Docker Community Forums

Share and learn in the Docker community.

Dockerd using 100% CPU

Hey folks - I’m trying to debug why dockerd on one of our bare metal servers is pegging our cpu at 100% for a few days now. None of the containers seem to utilizing a lot of CPU (from running docker stats). The dockerd logs don’t show anything helpful from what I can see. What else should I look for? Any help is appreciated. Here’s some docker info from our host, incase it’s useful:

# docker info
Containers: 4
 Running: 4
 Paused: 0
 Stopped: 0
Images: 4
Server Version: 18.06.1-ce
Storage Driver: overlay2
 Backing Filesystem: extfs
 Supports d_type: true
 Native Overlay Diff: true
Logging Driver: json-file
Cgroup Driver: cgroupfs
 Volume: local
 Network: bridge host macvlan null overlay
 Log: awslogs fluentd gcplogs gelf journald json-file logentries splunk syslog
Swarm: inactive
Runtimes: runc
Default Runtime: runc
Init Binary: docker-init
containerd version: 468a545b9edcd5932818eb9de8e72413e616e86e
runc version: 69663f0bd4b60df09991c08812a60108003fa340
init version: fec3683
Security Options:
  Profile: default
Kernel Version: 4.4.0-157-generic
Operating System: Ubuntu 16.04.6 LTS
OSType: linux
Architecture: x86_64
CPUs: 20
Total Memory: 31.3GiB
Name: basil
Docker Root Dir: /var/lib/docker
Debug Mode (client): false
Debug Mode (server): false
Username: bowerybot
Experimental: false
Insecure Registries:
Live Restore Enabled: false

WARNING: No swap limit support
# docker version
 Version:           18.06.1-ce
 API version:       1.38
 Go version:        go1.10.3
 Git commit:        e68fc7a
 Built:             Tue Aug 21 17:24:56 2018
 OS/Arch:           linux/amd64
 Experimental:      false

  Version:          18.06.1-ce
  API version:      1.38 (minimum version 1.12)
  Go version:       go1.10.3
  Git commit:       e68fc7a
  Built:            Tue Aug 21 17:23:21 2018
  OS/Arch:          linux/amd64
  Experimental:     false

One reason can be corrupt json-log files.

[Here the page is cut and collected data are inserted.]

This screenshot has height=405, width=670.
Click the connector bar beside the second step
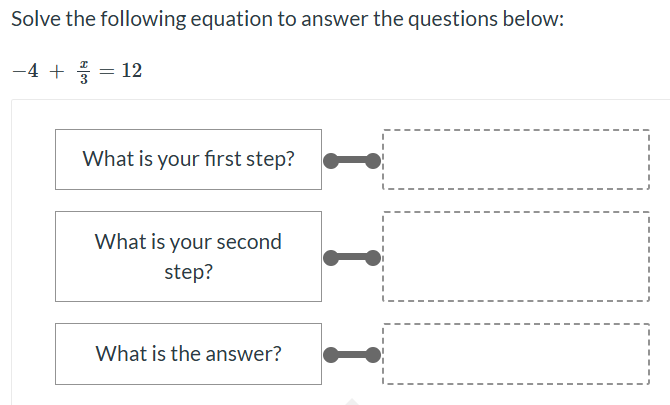click(x=352, y=257)
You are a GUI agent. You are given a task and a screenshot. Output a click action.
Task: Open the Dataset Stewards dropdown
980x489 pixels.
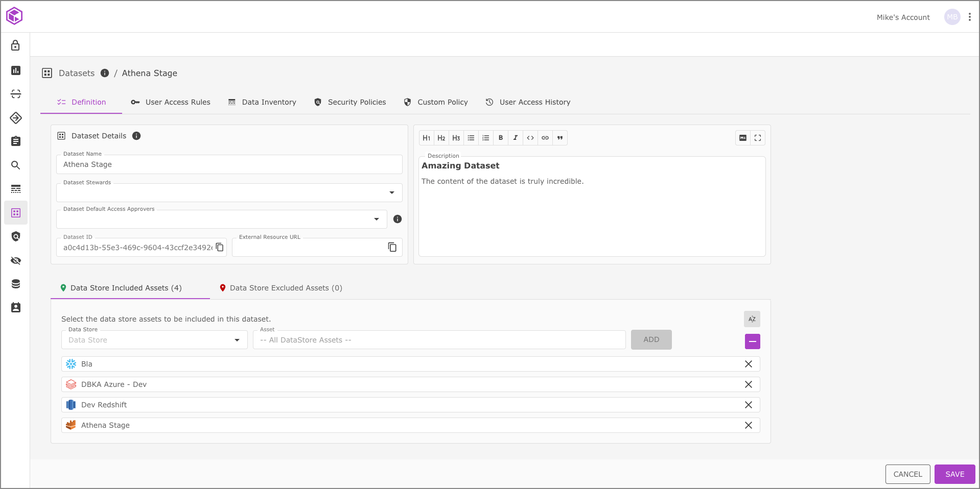coord(392,193)
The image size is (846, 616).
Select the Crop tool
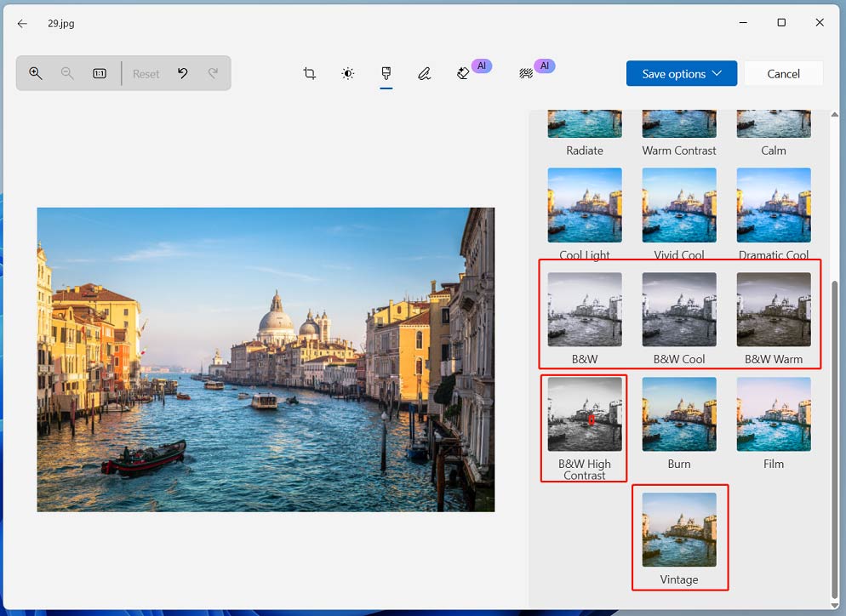[309, 73]
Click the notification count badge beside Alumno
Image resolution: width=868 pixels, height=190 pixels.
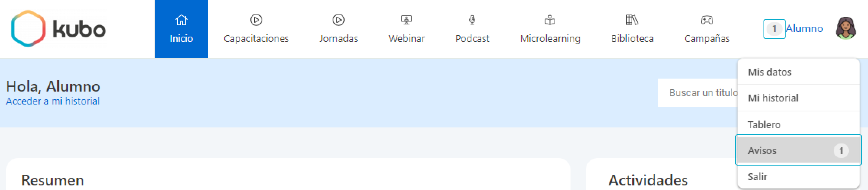[774, 29]
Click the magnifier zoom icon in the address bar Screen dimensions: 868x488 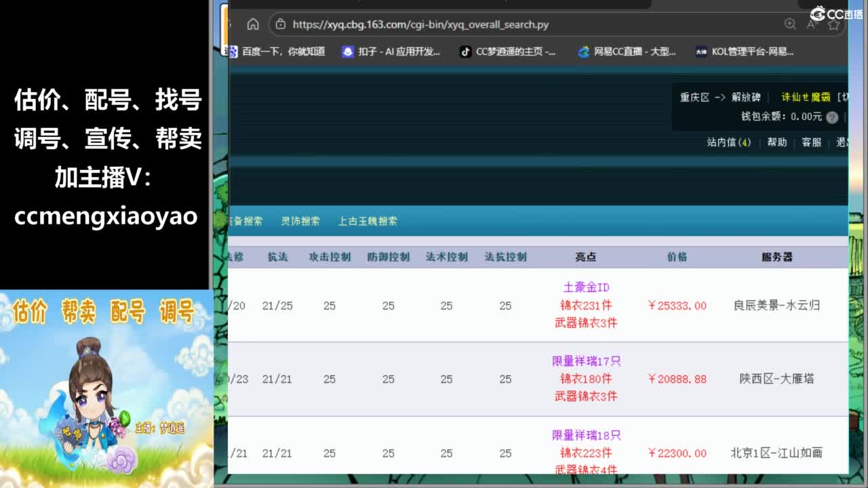pos(789,24)
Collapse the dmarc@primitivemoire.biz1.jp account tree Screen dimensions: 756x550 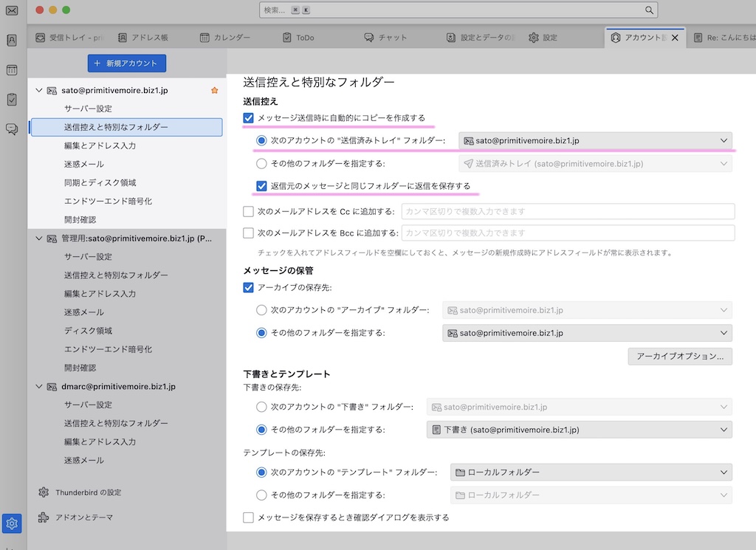pyautogui.click(x=39, y=386)
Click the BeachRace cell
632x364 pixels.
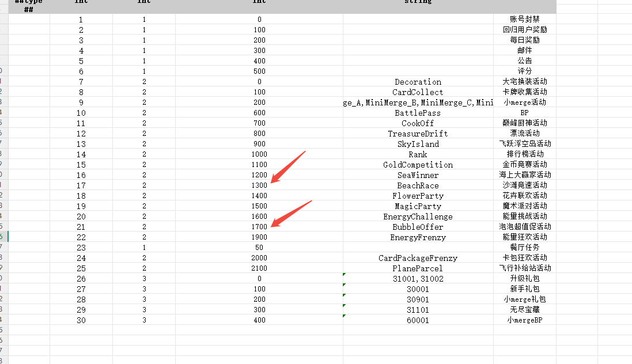pos(418,185)
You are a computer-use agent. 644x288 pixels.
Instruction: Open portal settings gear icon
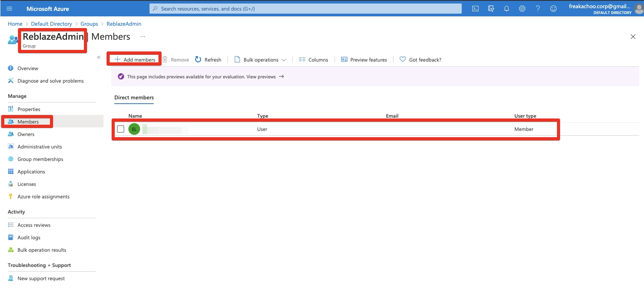click(522, 9)
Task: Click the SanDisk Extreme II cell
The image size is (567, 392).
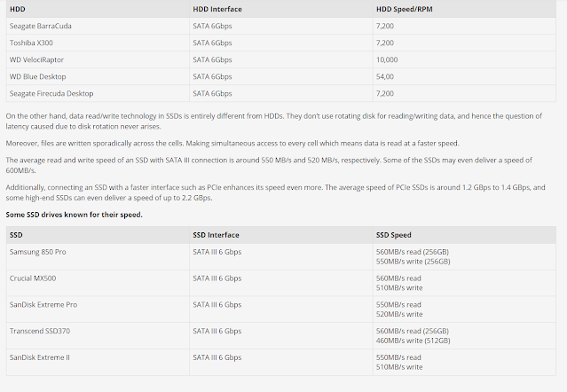Action: click(x=41, y=356)
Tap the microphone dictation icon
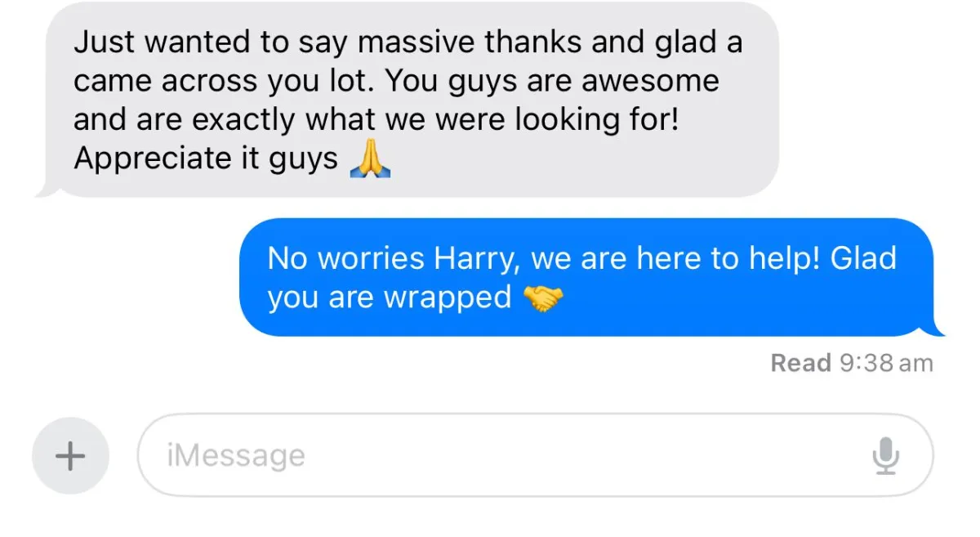Screen dimensions: 980x537 [x=885, y=456]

Use find /var/lib/docker/containers/ -name *-json.log -exec bash -c 'jq '.' {} > /dev/null 2>&1 || echo "file corrupt: {}"' \; to identify if all fines are still json compliant. Delete all corrupt files.

Wow good call that seems to have fixed it! Thank you so much for the help. Can you explain how that command finds corrupted log files? And why they may have been corrupted in the first place? I need to learn more about this. Thanks

I try my best :slight_smile:

The find command searches for all files that end with -json.log in /var/lib/docker/containers and sends them to jq to parse them, though the parsed ouput is redirected to /dev/null to not pollute the screen. The || is a boolen OR that makes use of the return code of jq: if it’s 0, parsing succeeded. if its >0 parsing failed and the output "file corupt: ${filename} gets printed. The {} characters are special characters in find -exec that get replaced by the actual filename.

Does that make sense?

We had it in the past when the filesytem was full and the logs got stuck mid-writing of log entries.

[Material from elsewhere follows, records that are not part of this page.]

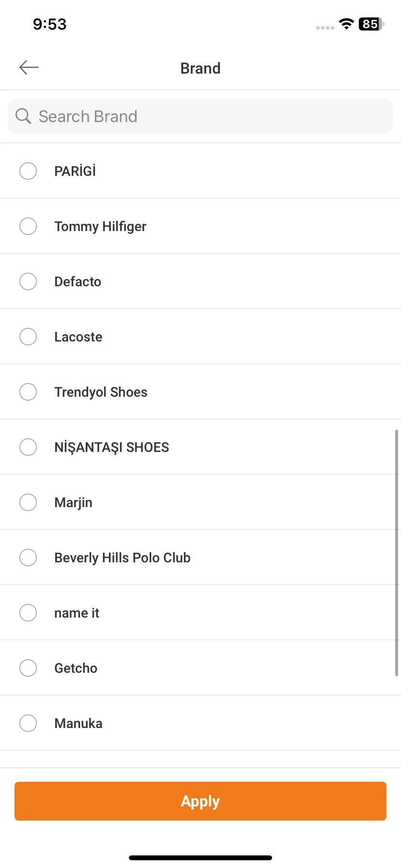Select the Tommy Hilfiger radio button

coord(28,226)
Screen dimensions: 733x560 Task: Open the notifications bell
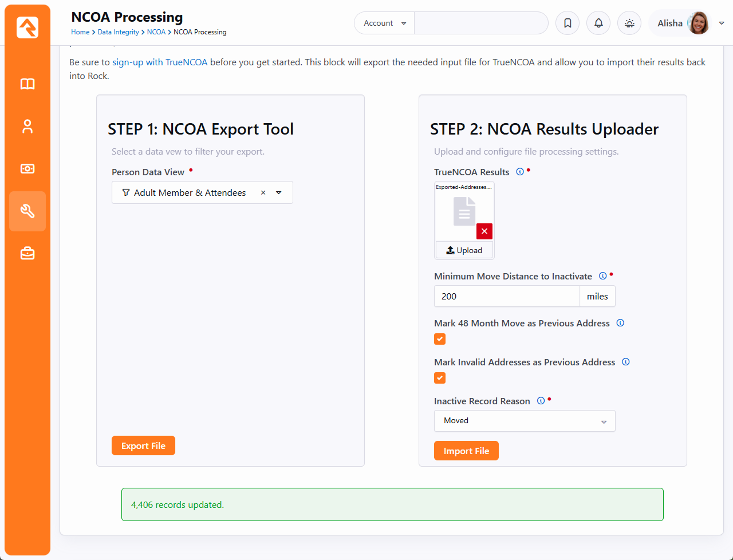tap(598, 23)
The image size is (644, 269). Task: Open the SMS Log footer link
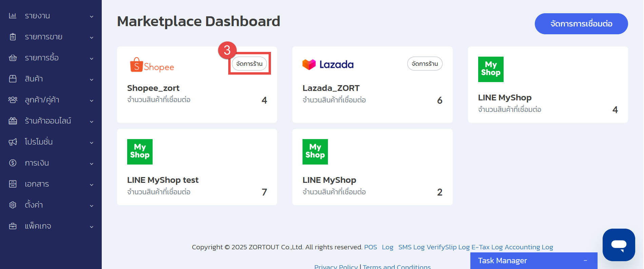tap(411, 247)
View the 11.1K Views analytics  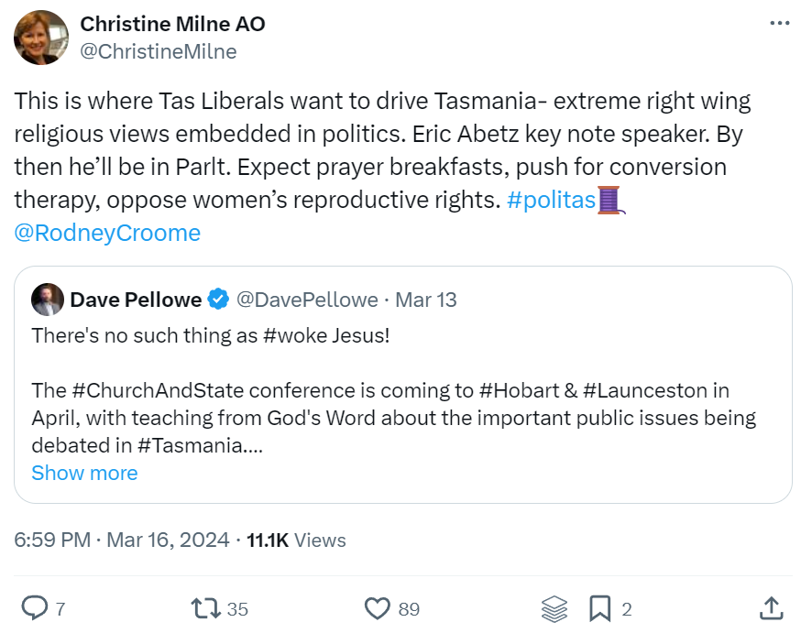296,540
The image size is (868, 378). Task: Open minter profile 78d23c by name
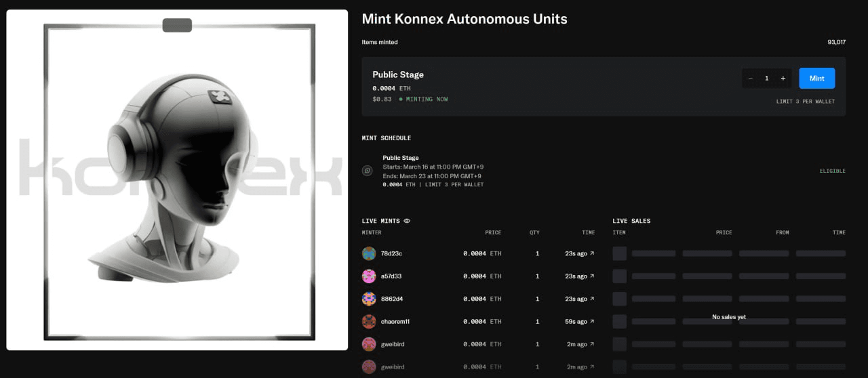tap(391, 253)
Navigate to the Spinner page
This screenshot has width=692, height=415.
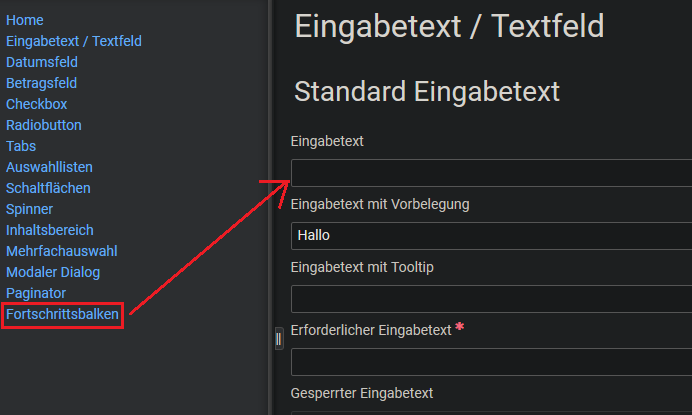pos(30,209)
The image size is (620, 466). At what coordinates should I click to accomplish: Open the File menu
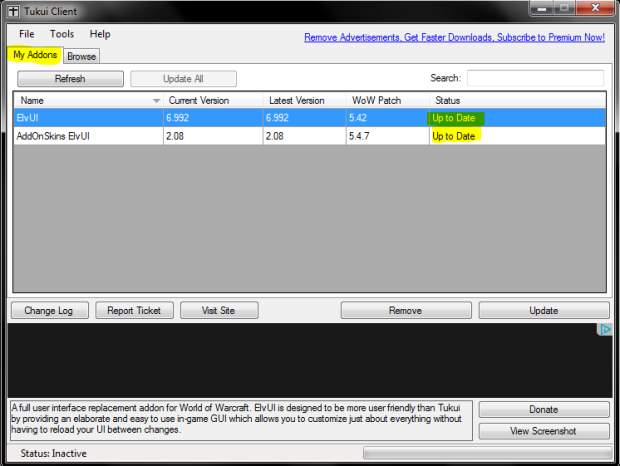click(26, 34)
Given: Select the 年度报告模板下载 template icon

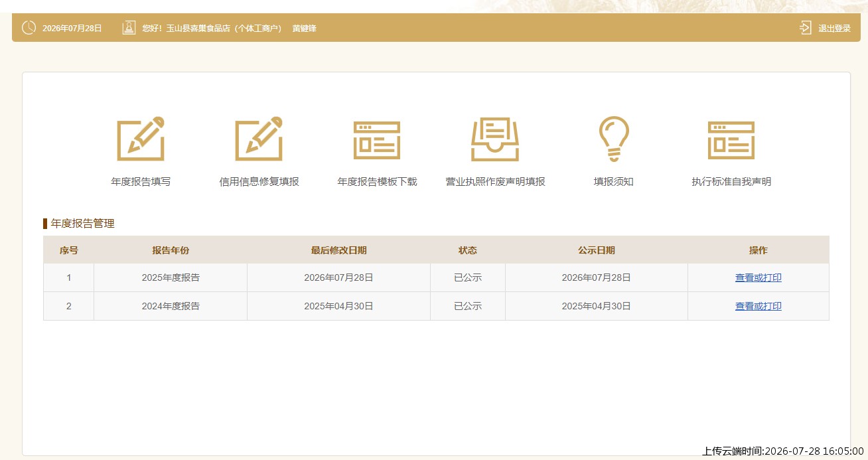Looking at the screenshot, I should coord(377,140).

Yes that makes perfect sense. Thank you for the explanation. Cheers

This post saved my bacon, ty <3

We have been running into this issue as well; in particular this is only happening on the servers that are running a single Nginx container that are serving as the load balancers for our services. I’ve straced the docker daemon process, and while its in high cpu, the process seems be spinning while waiting for some kind of lock:

futex(0x2570a30, FUTEX_WAIT, 0, NULL) = 0
I am wondering if it might be related to Docker’s logging system as these load balancers are receiving a lot of traffice and producing a log of logs.